Young people, that is, people of my generation and younger seem particularly apt to rebel against their families. But perhaps this is simply a phenomenon of age and biology. A generation ago youth were rebelling against their families; so were the generation before that; the generation before that generation there was no time to rebel because everyone was fighting Hitler; but the generation before that flappers were also rebelling. Rebellion against the family is, it seems, a young person's game. Loyalty is something that comes with experience. Perhaps because it is harder.

If it is true, as Robinson says, that the family is arbitrary in its composition, that almost no one would voluntarily chose their family as friends, then rebelling against the family is the easiest thing in the world.

Identity

Of course, Robinson is also writing about the church. She doesn't say so explicitly, but she does say this:

One's family are those toward whom one feels loyalty and obligation, and/or from whom one derives identity, and/or to whom one gives identity, and/or with whom one shares habits, tastes, stories, customs, memories. This definition allows for families of circumstance and affinity as well as kinship, and it allows also for the existence of people who are incapable of family, though they may have parents and siblings and spouses and children."

She also asks us to imagine "that someone failed and disgraced came back to his family, and they grieved with him, and took his sadness upon themselves, and sat down together to ponder the deep mysteries of human life." Here, for anyone who has ears to hear it, Robinson clearly references the parable of the prodigal son. I have experienced this particular kind of grace from four sources: my chosen friends, my family, the family into which I married, and the church. When my actions had not merited their mercy, they freely gave it. I am ashamed to say that I have not given mercy so easily, to my friends, to my family, to the church.

An institution from which one derives one's identity, to which one gives identity, with which one shares stories, customs, and memories -- this seems to me to be one definition of the church, as well as the family.
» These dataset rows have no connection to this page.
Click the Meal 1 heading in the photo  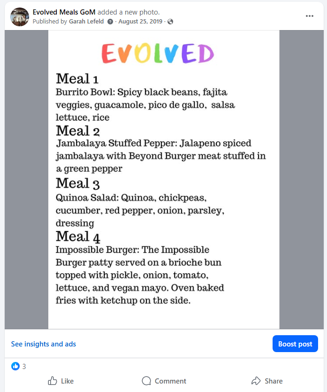pyautogui.click(x=77, y=78)
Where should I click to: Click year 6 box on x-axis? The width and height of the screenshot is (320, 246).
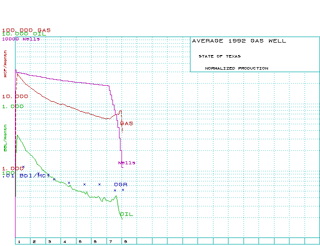(95, 241)
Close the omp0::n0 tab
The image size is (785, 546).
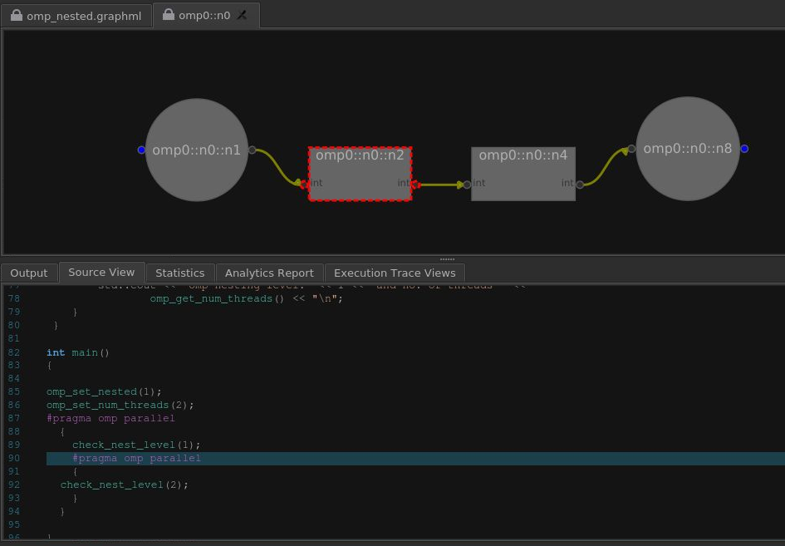pyautogui.click(x=243, y=15)
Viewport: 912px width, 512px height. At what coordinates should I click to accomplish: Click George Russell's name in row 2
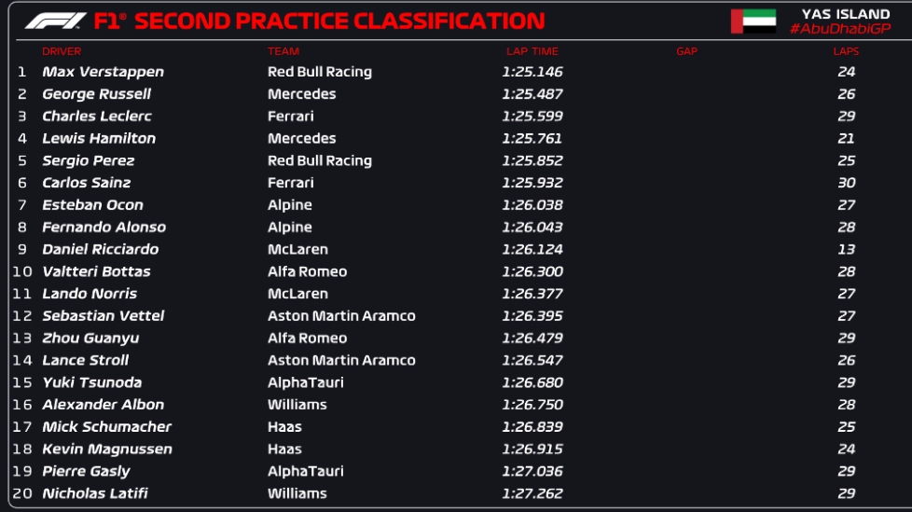pos(97,94)
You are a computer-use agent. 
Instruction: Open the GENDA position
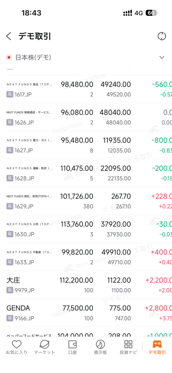point(89,313)
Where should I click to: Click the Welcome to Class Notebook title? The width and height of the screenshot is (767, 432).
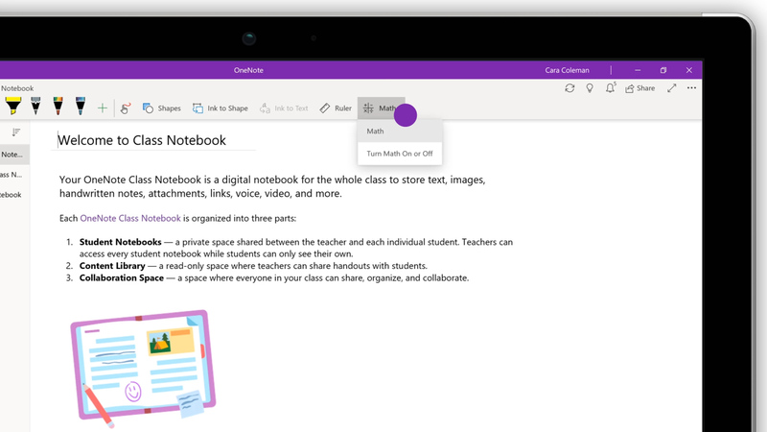pyautogui.click(x=142, y=140)
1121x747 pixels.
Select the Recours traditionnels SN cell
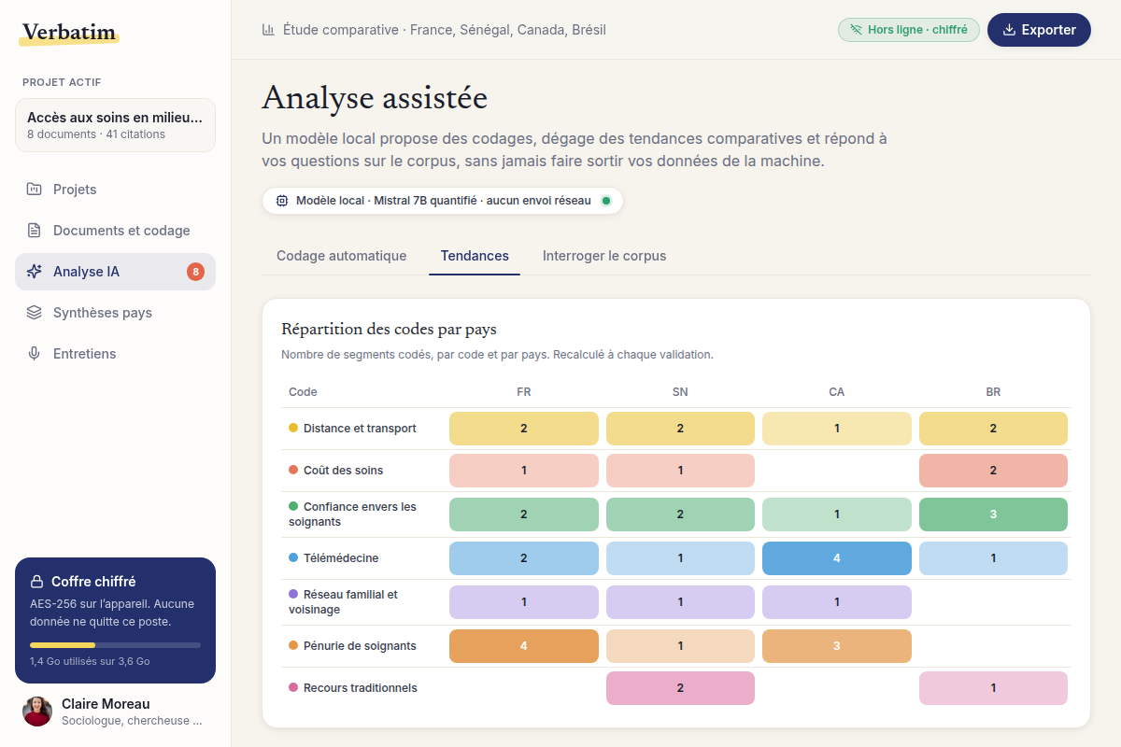click(680, 688)
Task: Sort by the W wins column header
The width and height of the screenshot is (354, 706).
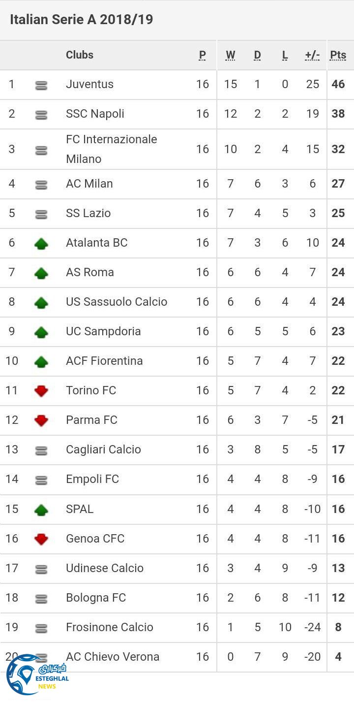Action: point(230,55)
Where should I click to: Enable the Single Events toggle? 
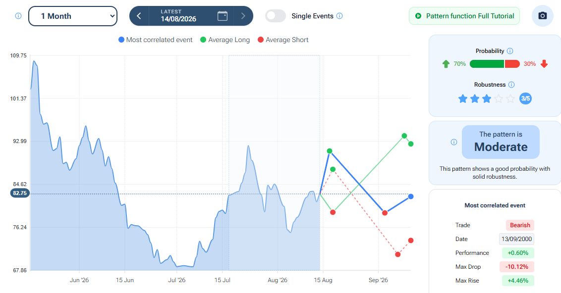tap(276, 16)
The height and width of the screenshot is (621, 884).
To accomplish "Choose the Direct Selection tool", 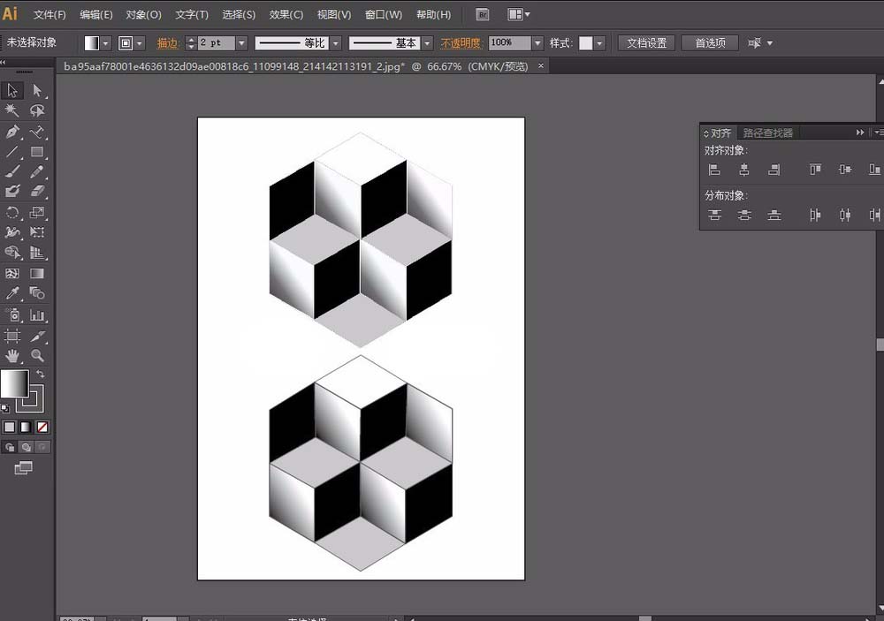I will click(x=37, y=90).
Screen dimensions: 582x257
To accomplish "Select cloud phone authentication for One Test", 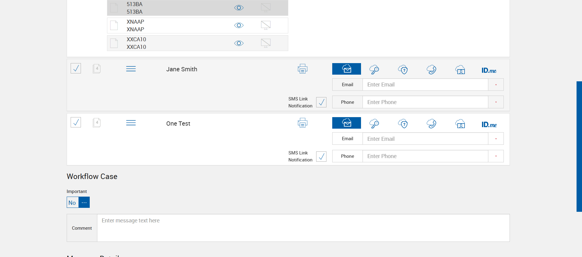I will coord(431,123).
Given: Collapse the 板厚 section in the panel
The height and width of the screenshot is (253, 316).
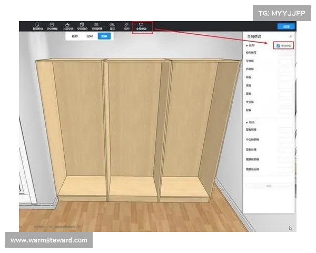Looking at the screenshot, I should pyautogui.click(x=247, y=46).
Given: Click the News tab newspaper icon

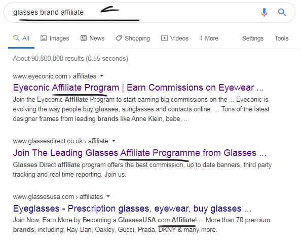Looking at the screenshot, I should coord(84,38).
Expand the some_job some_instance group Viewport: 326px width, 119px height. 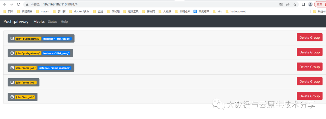[x=12, y=68]
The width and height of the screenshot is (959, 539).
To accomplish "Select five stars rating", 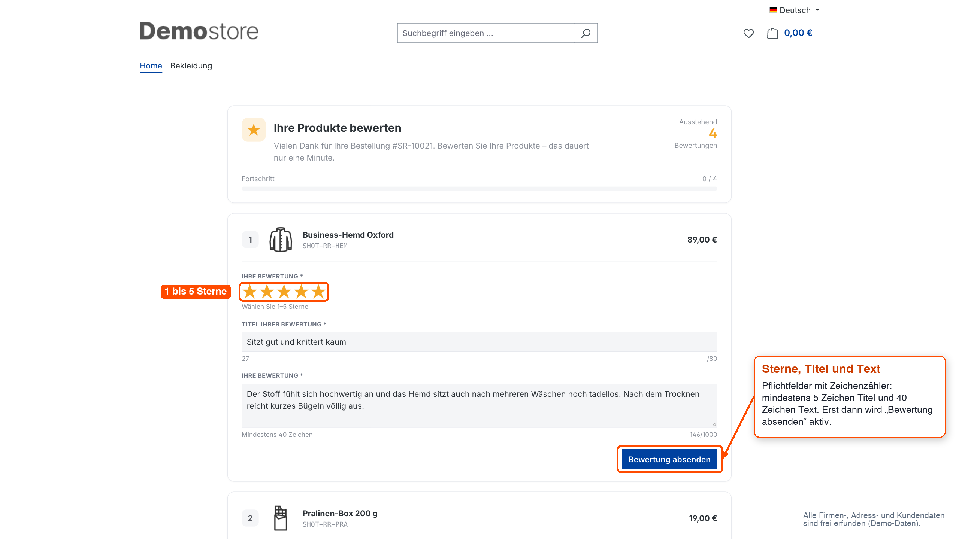I will point(318,292).
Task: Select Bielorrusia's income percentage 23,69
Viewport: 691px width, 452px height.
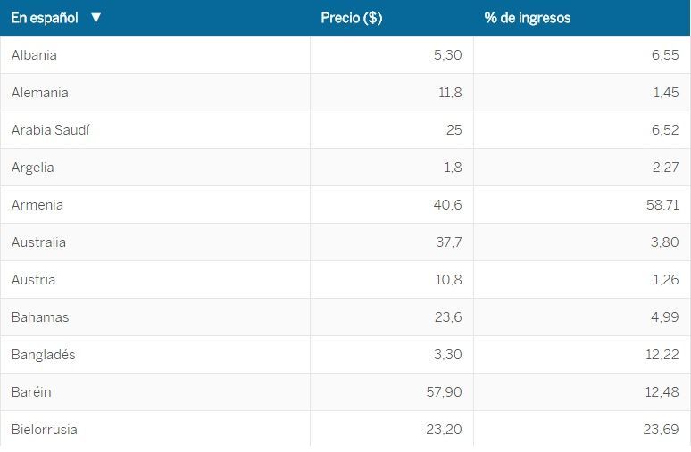Action: 661,430
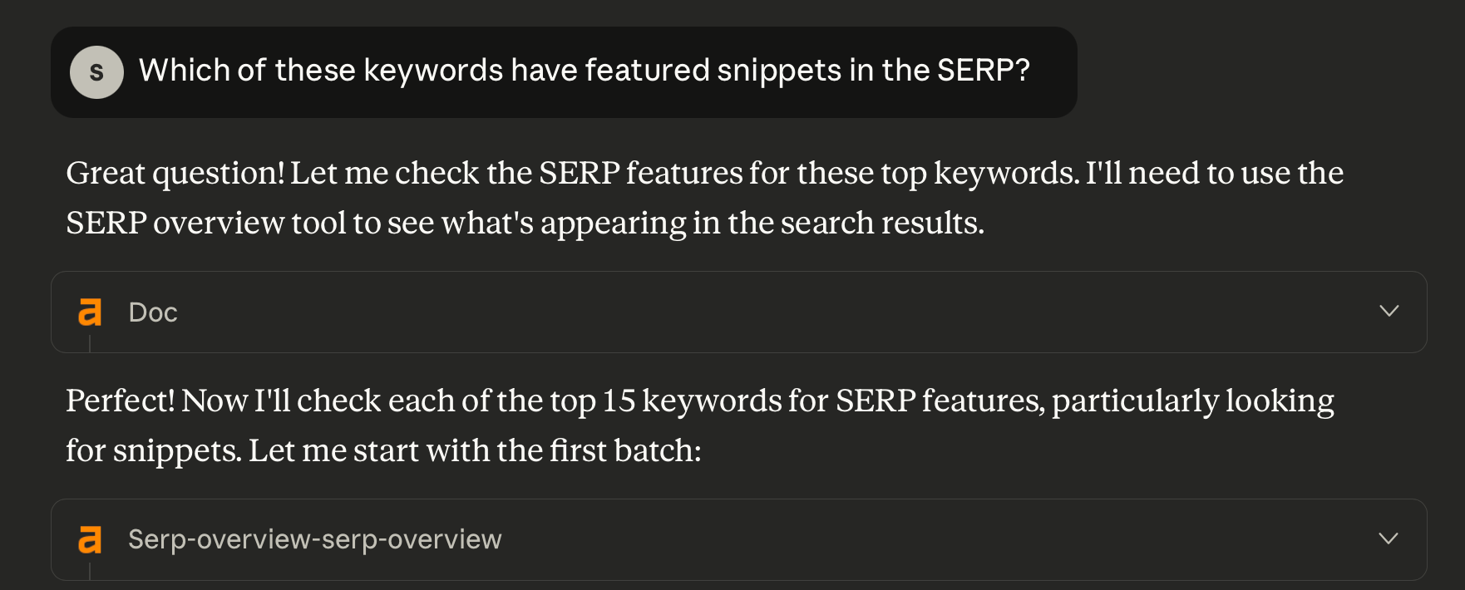Click empty middle area of Serp-overview card
Viewport: 1465px width, 590px height.
915,539
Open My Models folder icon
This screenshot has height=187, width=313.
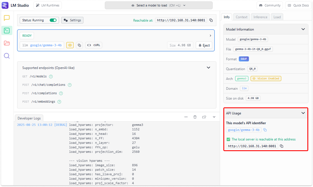[7, 43]
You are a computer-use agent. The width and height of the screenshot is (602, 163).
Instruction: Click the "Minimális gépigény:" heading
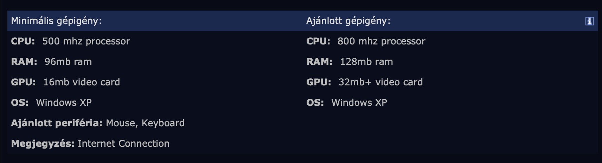tap(56, 21)
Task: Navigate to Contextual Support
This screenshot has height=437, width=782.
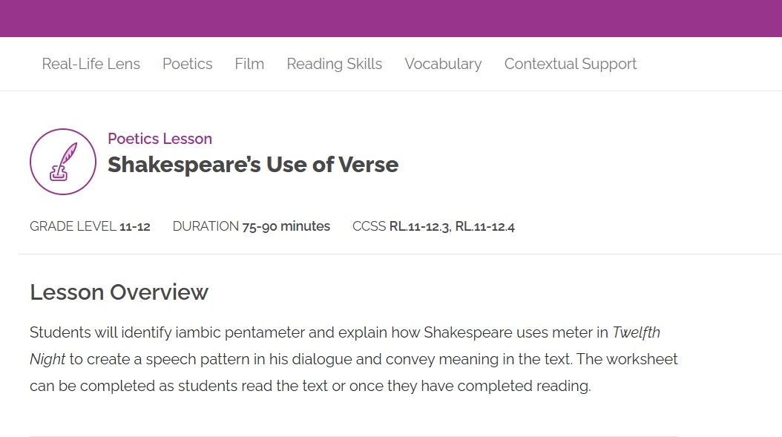Action: 570,64
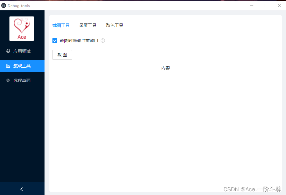Viewport: 286px width, 195px height.
Task: Click the Ace heart logo
Action: (21, 28)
And the church, like the family, is a particularly easy institution to rebel against. It is full of people with whom one would otherwise not choose to associate oneself. They're just there already. They have unpopular and often offensive political opinions. They harken from a different, older generation, and hold different, alien values. They let their children run up and down the aisle during the sermon. They have earned no merit. Indeed, they are incapable of earning it.

The Church itself, made up of of all of these people, has also failed to earn our merit, and if anything has merited rebellion against it. We do not owe it our loyalty. Indeed, our representation in the church, in the Methodist case, has decided that the church ought to return the sentiment -- for clergy no longer have the loyalty of the church, like everyone, everywhere else, they must earn their merit.

But in a society dominated by merit even at the level of the family, faithful loyalty is rebellion, be it loyalty to friends, family, or religion. One need not like one's institution, but perhaps hard-nosed loyalty, practiced in the family and brought into public in the church, is one world transforming virtue we need.

Égalité

I realize that elsewhere on this site I have tentatively advocated the abolition of the family. Can I post this piece along with that piece on the same weblog and expect readers to take me seriously? Perhaps not. Or, perhaps in our loyalty to the family (whether we find it in biological kinship, in the church, or with our friends) we can more freely dismantle the institution defined and defended by patriarchy, and rebuild a family based on equality, grace, and mercy.